Further, the reduction device also comprises a cooling mechanism. The cooling mechanism may include a chilledgas storage tank 12 and acooling line 13, as shown in fig. 1. One end of thecooling pipeline 13 is connected with the storage bin 6, and the other end is connected with the coolinggas storage tank 12. The cooling mechanism can cool the reduction product in the storage bin 6. The cooling gas stored in the coolinggas storage tank 12 may be nitrogen gas.

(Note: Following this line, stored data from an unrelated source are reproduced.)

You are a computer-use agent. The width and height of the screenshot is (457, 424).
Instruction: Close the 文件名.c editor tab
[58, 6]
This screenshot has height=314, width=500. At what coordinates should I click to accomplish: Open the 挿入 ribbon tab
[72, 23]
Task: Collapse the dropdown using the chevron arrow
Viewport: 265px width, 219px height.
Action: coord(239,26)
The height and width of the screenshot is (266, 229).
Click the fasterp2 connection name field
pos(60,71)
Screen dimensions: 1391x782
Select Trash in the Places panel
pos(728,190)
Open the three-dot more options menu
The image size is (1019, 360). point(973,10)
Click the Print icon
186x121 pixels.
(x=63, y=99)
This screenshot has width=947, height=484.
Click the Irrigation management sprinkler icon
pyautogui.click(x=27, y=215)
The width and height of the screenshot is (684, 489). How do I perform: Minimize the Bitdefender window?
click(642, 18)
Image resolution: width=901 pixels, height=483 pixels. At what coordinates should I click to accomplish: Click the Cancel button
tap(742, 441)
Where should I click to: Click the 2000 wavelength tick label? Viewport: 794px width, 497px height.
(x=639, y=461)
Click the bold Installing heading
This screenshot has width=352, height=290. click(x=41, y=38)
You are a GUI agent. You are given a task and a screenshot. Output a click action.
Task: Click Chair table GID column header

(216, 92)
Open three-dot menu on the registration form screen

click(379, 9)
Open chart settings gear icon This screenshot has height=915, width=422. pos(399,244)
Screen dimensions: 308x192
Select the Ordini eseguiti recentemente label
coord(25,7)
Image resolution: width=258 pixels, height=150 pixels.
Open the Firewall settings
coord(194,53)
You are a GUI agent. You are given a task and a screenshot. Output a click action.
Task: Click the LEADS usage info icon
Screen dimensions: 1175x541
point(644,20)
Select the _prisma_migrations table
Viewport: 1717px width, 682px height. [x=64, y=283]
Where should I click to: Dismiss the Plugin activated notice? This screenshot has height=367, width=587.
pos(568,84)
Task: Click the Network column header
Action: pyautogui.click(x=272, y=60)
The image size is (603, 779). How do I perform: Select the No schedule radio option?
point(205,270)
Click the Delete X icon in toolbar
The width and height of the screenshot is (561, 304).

Further, the reducing heating unit 4 and the reducing gas heating unit 9 may be jacketed electric furnaces. The reduction heating assembly 4 is a jacket type electric heating furnace and can effectively control the heating temperature of different sections of the shaft furnace.

Further, the gas distribution system may further include asurge tank 14, a flow meter (not shown in fig. 1), athird valve 15, and agas heating furnace 16. Apressure stabilizing tank 14 is provided between thegas storage tank 7 and the reducing gas heating assembly 9 for stabilizing the pressure of the reducing gas. Thegas container 7 may include a plurality of sub gas containers, each of which may store different gases therein. For example, as shown in fig. 1, the hydrogen storage tank includes 3 sub gas storage tanks for storing hydrogen, carbon monoxide and carbon dioxide, respectively. Carbon monoxide and hydrogen are used as the reducing gas of the vanadium pellets. Athird valve 15 and a flow meter are arranged in sequence at the outlet end of thegas reservoir 7. Thethird valve 15 may be closer to the outlet of theair reservoir 7. Thegas heating furnace 16 is provided on the reducinggas line 8. The reducing gas heating unit (9) is disposed outside the gas heating furnace (16). The third valve can effectively avoid the leakage of the reducing gas.

Further, thedischarger 5 may be a star discharger. Thedischarger 5 may be provided with water cooling.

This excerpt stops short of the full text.